• [TASK GOAL] Starting at the line with "Where should I click to: Close" in it, reproduce each line below through the last one, exactly, and include nothing else.

DATA FOR REVIEW below:

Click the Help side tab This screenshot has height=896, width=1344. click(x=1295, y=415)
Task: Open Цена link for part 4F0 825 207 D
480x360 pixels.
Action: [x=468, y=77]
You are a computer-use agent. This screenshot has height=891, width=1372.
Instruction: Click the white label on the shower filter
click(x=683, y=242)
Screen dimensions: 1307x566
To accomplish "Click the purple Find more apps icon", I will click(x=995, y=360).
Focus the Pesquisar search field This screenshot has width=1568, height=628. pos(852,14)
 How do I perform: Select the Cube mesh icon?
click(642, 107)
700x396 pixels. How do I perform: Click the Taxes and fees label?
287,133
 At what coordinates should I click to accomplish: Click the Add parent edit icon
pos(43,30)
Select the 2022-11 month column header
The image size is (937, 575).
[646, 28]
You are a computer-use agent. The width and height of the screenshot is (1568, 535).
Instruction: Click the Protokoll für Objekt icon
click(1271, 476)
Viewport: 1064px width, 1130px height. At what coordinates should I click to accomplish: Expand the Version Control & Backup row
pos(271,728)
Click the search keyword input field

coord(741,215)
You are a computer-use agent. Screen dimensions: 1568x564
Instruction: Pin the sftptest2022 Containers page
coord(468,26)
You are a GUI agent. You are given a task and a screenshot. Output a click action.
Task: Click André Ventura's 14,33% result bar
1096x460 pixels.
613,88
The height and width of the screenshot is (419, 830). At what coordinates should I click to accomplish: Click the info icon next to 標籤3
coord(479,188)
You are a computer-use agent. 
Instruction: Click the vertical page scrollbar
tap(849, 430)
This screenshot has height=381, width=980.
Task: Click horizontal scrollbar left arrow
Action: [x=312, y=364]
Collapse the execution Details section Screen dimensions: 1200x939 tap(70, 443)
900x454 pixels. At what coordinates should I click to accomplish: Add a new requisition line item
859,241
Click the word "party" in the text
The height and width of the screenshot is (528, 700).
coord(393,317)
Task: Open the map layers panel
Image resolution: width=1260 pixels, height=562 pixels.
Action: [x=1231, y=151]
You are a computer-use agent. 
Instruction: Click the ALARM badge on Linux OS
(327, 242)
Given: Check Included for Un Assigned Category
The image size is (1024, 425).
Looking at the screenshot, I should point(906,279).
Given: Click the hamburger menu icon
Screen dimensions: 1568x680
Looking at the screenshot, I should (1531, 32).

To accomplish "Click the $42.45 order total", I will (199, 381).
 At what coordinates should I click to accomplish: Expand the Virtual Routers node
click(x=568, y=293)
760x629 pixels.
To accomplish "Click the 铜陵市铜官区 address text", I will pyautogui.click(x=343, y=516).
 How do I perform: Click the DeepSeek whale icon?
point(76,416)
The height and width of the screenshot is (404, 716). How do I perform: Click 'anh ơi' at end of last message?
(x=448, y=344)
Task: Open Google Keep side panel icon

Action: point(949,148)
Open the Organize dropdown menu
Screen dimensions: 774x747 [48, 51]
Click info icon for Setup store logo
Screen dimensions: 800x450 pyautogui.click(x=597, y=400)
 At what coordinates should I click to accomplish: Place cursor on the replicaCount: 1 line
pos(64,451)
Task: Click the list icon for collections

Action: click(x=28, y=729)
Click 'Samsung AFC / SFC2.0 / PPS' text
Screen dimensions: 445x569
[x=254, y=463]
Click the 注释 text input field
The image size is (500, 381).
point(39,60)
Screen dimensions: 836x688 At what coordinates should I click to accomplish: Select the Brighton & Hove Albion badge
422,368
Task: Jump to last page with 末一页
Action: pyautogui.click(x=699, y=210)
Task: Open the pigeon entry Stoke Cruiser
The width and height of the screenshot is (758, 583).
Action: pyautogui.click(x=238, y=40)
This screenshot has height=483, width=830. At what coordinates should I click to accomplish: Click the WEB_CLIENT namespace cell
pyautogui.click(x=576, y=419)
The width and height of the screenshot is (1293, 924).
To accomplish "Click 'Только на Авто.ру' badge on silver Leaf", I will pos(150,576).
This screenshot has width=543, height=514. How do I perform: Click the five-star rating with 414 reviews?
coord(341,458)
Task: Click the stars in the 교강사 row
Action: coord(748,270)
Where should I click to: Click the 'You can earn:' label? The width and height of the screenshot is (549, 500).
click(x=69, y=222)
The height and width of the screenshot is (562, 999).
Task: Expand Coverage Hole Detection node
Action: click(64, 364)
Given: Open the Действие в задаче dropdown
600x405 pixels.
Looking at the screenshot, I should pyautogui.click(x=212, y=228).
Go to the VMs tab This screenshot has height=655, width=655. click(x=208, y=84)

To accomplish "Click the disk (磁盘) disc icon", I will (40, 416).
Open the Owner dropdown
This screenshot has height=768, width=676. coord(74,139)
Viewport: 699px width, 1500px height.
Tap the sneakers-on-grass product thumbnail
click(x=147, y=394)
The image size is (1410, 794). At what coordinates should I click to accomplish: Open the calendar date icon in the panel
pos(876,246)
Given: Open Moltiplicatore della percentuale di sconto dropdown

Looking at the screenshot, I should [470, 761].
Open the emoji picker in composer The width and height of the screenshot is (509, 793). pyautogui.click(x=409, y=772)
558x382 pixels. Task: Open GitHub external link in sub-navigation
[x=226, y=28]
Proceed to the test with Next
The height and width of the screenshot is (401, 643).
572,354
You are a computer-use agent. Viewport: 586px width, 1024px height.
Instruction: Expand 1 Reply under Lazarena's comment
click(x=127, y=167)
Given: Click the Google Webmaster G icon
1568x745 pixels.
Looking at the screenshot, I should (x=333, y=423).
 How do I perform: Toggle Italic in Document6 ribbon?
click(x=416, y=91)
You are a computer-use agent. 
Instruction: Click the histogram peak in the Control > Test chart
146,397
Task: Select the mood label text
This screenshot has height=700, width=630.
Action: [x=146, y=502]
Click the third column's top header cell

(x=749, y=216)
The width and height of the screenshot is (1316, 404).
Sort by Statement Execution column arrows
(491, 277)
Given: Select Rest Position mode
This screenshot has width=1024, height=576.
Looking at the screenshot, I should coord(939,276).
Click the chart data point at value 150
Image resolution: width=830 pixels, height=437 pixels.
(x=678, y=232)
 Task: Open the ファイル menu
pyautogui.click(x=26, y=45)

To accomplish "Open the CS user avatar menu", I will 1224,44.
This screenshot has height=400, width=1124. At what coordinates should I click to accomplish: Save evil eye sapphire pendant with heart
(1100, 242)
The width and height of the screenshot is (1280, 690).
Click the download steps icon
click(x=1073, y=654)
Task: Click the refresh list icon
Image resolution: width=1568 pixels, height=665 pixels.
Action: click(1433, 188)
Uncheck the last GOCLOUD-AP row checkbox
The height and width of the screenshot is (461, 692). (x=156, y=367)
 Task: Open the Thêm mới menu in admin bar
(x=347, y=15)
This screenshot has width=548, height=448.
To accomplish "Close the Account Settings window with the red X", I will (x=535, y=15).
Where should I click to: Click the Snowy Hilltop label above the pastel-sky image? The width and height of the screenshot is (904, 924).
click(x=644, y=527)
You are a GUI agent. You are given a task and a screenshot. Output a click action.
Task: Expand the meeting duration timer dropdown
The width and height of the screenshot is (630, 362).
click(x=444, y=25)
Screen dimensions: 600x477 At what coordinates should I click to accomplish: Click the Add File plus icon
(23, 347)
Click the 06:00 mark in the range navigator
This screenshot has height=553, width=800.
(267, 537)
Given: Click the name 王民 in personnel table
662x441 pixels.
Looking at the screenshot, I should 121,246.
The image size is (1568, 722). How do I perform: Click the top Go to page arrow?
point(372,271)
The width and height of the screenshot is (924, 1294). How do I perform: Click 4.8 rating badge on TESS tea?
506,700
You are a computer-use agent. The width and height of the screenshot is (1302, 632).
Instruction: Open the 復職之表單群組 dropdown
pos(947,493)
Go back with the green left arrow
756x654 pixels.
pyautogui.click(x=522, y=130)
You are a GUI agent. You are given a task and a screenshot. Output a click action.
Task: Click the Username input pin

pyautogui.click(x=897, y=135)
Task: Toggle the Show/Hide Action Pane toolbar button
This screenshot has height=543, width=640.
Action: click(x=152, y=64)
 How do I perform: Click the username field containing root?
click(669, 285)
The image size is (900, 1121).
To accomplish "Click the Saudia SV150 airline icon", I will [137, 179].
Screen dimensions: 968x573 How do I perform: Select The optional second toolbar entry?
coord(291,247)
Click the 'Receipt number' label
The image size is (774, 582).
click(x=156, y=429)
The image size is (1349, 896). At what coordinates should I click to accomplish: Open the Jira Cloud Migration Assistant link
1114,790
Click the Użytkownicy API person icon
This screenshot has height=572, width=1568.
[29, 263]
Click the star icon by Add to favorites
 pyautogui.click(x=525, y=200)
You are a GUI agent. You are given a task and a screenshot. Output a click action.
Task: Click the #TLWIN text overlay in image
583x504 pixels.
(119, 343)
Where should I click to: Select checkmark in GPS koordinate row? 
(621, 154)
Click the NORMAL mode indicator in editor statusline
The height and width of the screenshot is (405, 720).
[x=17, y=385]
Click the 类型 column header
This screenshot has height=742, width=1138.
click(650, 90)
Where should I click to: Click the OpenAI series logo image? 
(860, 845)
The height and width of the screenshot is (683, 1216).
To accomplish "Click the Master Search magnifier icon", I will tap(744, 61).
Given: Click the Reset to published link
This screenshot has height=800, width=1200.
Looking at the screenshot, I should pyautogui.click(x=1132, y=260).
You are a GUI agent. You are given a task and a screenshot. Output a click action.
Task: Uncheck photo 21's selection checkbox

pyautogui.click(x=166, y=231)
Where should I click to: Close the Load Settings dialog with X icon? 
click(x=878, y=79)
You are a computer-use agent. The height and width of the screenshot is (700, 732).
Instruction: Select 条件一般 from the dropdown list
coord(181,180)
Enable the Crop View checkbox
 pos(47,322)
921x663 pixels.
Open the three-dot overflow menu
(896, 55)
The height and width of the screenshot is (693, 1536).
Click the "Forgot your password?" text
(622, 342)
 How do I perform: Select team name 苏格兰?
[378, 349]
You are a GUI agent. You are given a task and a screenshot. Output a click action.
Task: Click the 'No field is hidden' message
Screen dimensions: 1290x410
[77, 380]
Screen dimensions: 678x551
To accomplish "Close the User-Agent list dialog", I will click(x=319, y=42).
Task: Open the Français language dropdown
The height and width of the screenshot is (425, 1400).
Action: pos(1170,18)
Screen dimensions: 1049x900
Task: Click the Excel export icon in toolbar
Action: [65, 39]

End of DATA FOR REVIEW.

• [FINISHED EXERCISE]
Where should I click to: Close the Load Settings dialog with X icon? 
click(x=878, y=79)
You are a computer-use agent. The height and width of the screenshot is (700, 732).
Instruction: Select 条件一般 from the dropdown list
coord(181,180)
Enable the Crop View checkbox
 pos(47,322)
921x663 pixels.
Open the three-dot overflow menu
(896, 55)
The height and width of the screenshot is (693, 1536).
Click the "Forgot your password?" text
(622, 342)
 How do I perform: Select team name 苏格兰?
[378, 349]
You are a GUI agent. You are given a task and a screenshot. Output a click action.
Task: Click the 'No field is hidden' message
Screen dimensions: 1290x410
[77, 380]
Screen dimensions: 678x551
To accomplish "Close the User-Agent list dialog", I will click(x=319, y=42).
Task: Open the Français language dropdown
The height and width of the screenshot is (425, 1400).
Action: pos(1170,18)
Screen dimensions: 1049x900
Task: Click the Excel export icon in toolbar
Action: [65, 39]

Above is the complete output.